* _Objectif de l'exercice_
Pouvez-vous poursuivre l'article sur les obsèques d'Hosni Moubarak en reprenant juste après sa dernière phrase ?

* _Texte source_
::::::

SENTV.info : Hosni Moubarak est mort ce mardi 25 février au Caire. Un deuil national de trois jours a été décrété en Égypte à partir de ce mercredi. L’ancien président sera traité avec tous les honneurs d’un « héros de la nation ».
« Héros de la nation ». Voilà le terme utilisé par la présidence de la République et le commandement de l’armée dans leurs condoléances à la famille d’Hosni Moubarak. Prière et cérémonie officielle auront lieu à la mosquée du Maréchal Tantawi. Un lieu de culte d’où partent les obsèques militaires de tous les très hauts gradés de l’armée.
Des juristes avaient pourtant estimé que Moubarak n’avait pas le droit à de telles funérailles puisqu’il avait été définitivement condamné dans une affaire de corruption. Mais d’autres ont répondu par le texte d’une loi accordant un traitement exceptionnel aux « héros » de la guerre égypto-israélienne de 1973.

::::::

* _Données recueillies_

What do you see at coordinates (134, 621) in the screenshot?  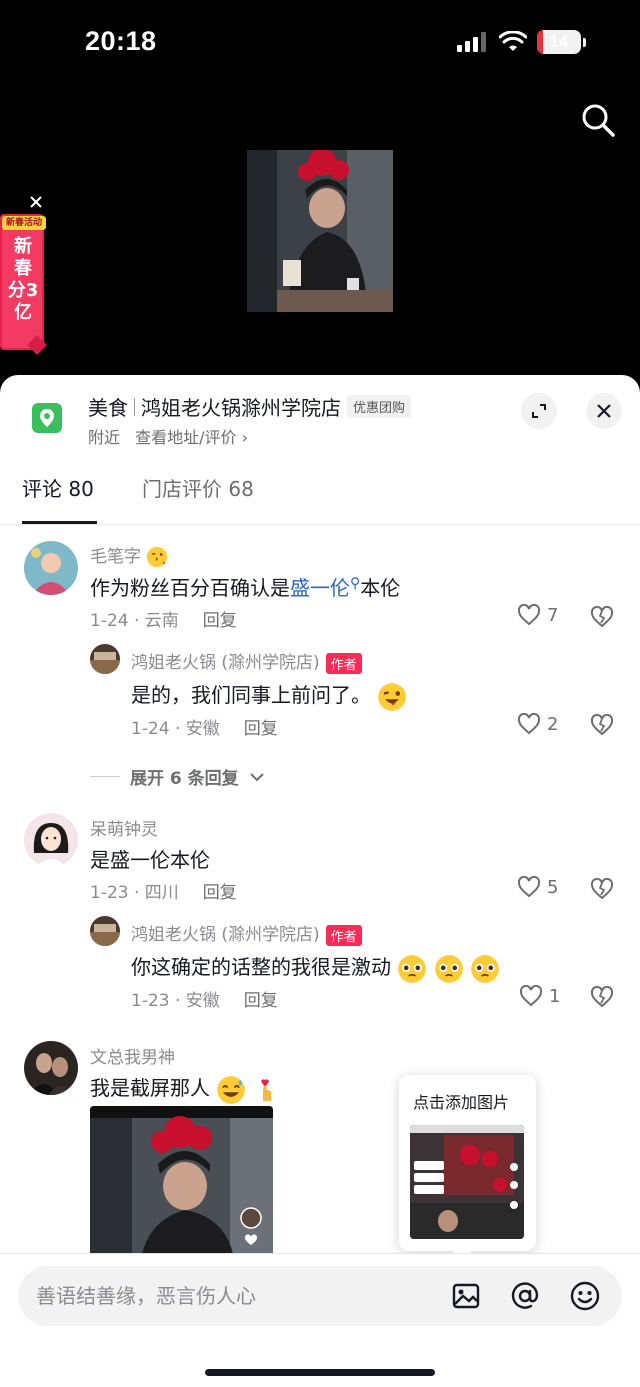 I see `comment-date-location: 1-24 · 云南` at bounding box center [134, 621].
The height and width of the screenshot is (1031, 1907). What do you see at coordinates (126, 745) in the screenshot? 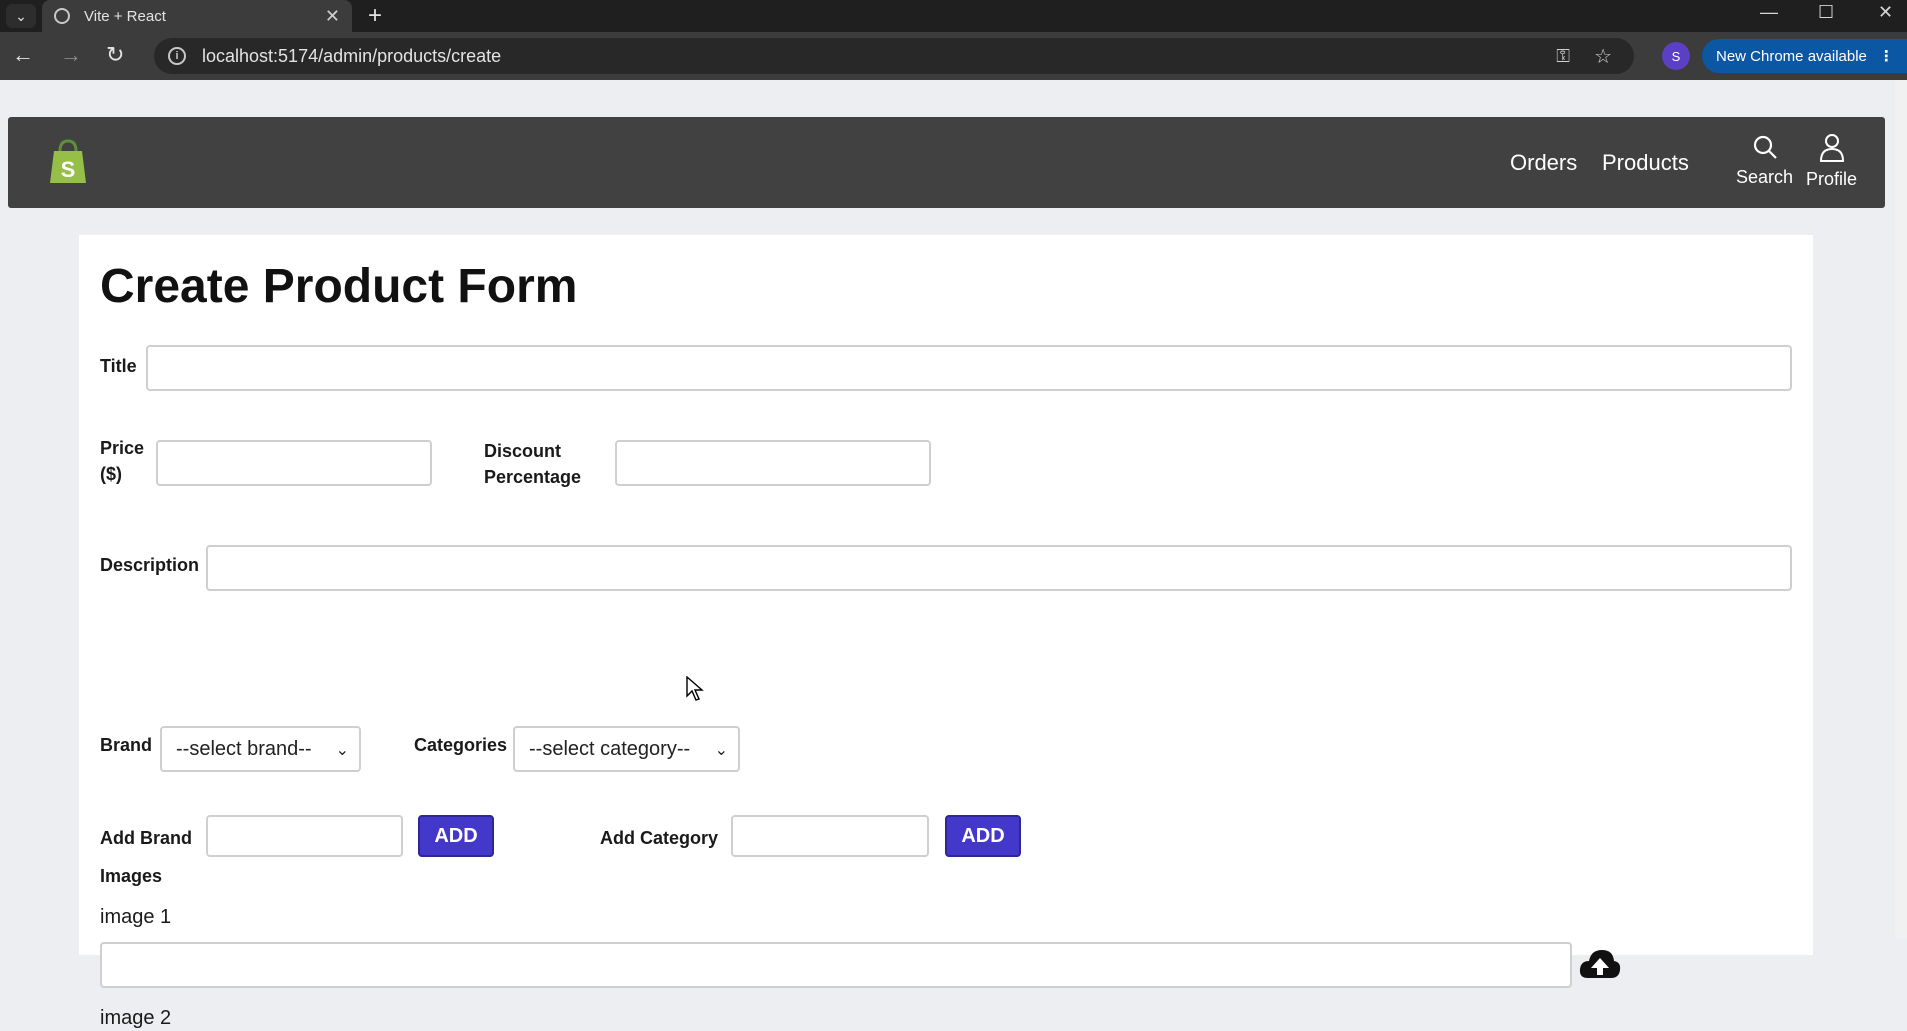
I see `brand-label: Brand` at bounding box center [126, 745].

::::::

* _Réponse attendue_
La population réagit
Au Caire, les réactions sont mitigées au sein de la population, entre les nostalgiques et les anciens révolutionnaires qui ont fait tomber Moubarak en janvier 2011, explique notre correspondante au Caire, Nadia Blétry.
Mostafa Mohamed est un chauffeur de taxi de 45 ans et il n’en revient toujours pas de la mort d’Hosni Moubarak. Il tourne le bouton de sa radio pour trouver une chaîne d’information : il n’a entendu nulle part qu’Hosni Moubarak, l’ancien chef d’État égyptien était mort. Pour lui c’est un choc : « Je suis triste. L’homme avait des qualités et des défauts mais franchement, je considère que ce n’est pas à nous de le critiquer. Ce n’était pas un homme mauvais. Maintenant, c’est dur. L’éducation coûte cher et même la vie quotidienne est chère. »
Une nostalgie que ne partage pas du tout ce trentenaire attablé dans un café à chicha du centre-ville, qui appartient à la génération Tahrir, celle qui a renversé le chef de l’État en 2011.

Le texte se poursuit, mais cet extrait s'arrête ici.